Crónicas de mi Pueblo: El Circo de la calle La Paz en Cumarebo
La etapa de la adolescencia estimula en el joven una serie de cambios de conducta, buscando independencia e identidad propia participa en muchas travesuras, Una de esas travesuras me la contó en días pasados Ofer García quien vivió en la misma calle La Paz donde vivió Leida mi esposa y su familia. En esa calle un conjunto de jóvenes del sector, a mediados del año 1968, inventaron conformar un circo, que en aquella época representaba un centro de atracción muy agradable y misterioso, los promotores del espectáculo dirigidos por Ofer y Chepo Mora reunieron algunas sabanas viejas y toallas en desusos de sus casas, cortaron una varillas de matas de caujaro y en un amplio solar de la familia de Chepo comenzaron a construir la carpa y arrancó el circo que presentaba un “niño candela” que atravesaba una rueda encendida sin quemarse, una armadura arcaica con una rueda colgada de lo alto y dos sillas que engranadas a un mecate que halaban fuertemente Ofer y Chepo daban vueltas girando a una altura de unos dos metros y lo definían como el “viaje a la luna”.

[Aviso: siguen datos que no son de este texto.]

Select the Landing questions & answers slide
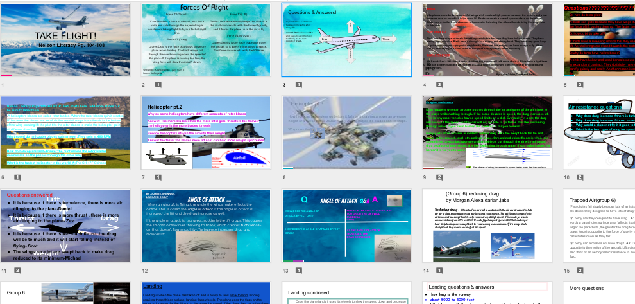This screenshot has width=635, height=304. pos(487,292)
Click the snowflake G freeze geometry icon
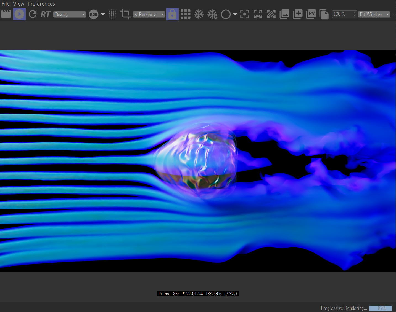Screen dimensions: 396x312 pyautogui.click(x=212, y=14)
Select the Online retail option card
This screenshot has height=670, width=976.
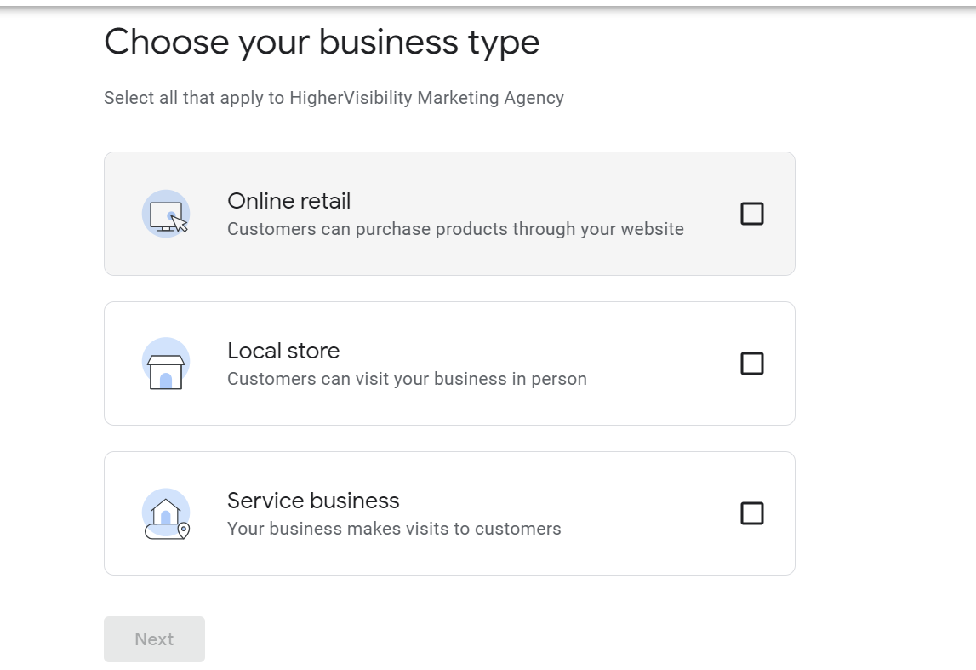[449, 214]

El espectáculo cerraba con una bailarina, que con buen ritmo y movimientos cerraba la acción ejecutando la “cumbia caletera” interpretada por la Billos Caracas Boy, melodía que se dejaba oír a través de un viejo tocadiscos. La bailarina era Leida, que encompinchada con Tere su hermana mayor recibía todos los días un bolívar por su actuación.
El improvisado y rudimentario circo solo duró unas tres semanas, todos los días a las 6 de la tarde, Ofer y Chepo abrían la puerta de la carpa y cobraban un real a unas 25 personas, adolescentes, iguales que los promotores, hasta que Pancho, uno de los hermanos de Leida se le ocurrió ir al “circo”, quedando ingratamente sorprendido al ver que la bailarina central era su hermana. Pancho, fue y le contó a su mama, “la vieja Mena”, quien esperó a la novel artista la tomó por el cabello y le dio unos cuantos correazos prohibiéndole inmediatamente la salida de casa.

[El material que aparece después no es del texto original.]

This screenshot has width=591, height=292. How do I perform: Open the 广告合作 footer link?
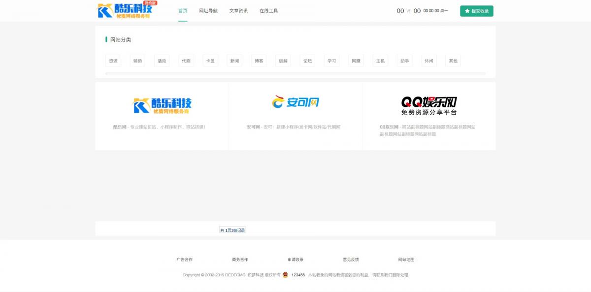tap(184, 260)
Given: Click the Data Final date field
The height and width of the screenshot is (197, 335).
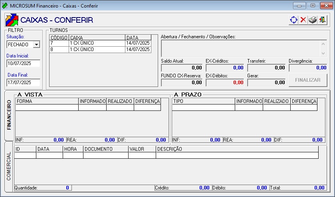Looking at the screenshot, I should coord(23,82).
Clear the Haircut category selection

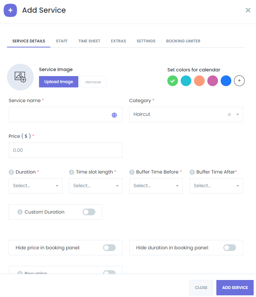pyautogui.click(x=229, y=114)
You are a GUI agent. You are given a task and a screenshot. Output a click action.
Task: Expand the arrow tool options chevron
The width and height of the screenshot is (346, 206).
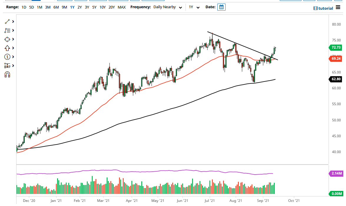[x=13, y=48]
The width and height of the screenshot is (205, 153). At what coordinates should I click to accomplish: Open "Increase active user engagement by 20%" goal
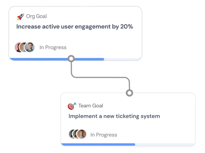75,27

El circo se quedó sin bailarina, las entradas mermaron, después un accidente donde un niño sufrió quemaduras leves al tratar de pasar la rueda encendida y el desprendimiento del improvisado, rustico e inseguro “viaje a la luna “al romperse los mecates ocasionando una aparatosa caída, originando que Ofer y Chepo también recibieron su raciona de correazos por traviesos y determinados, terminaron por destruir el débil sustento del espectáculo,
Cinco décadas y media después, Leida cada vez que escucha la “cumbia caletera” refiere que su carrera artística como una gran bailarina, se frustró aquella tarde que Pancho entró al circo, la vio bailar, le conto a la vieja Mena y esta le castigó severamente.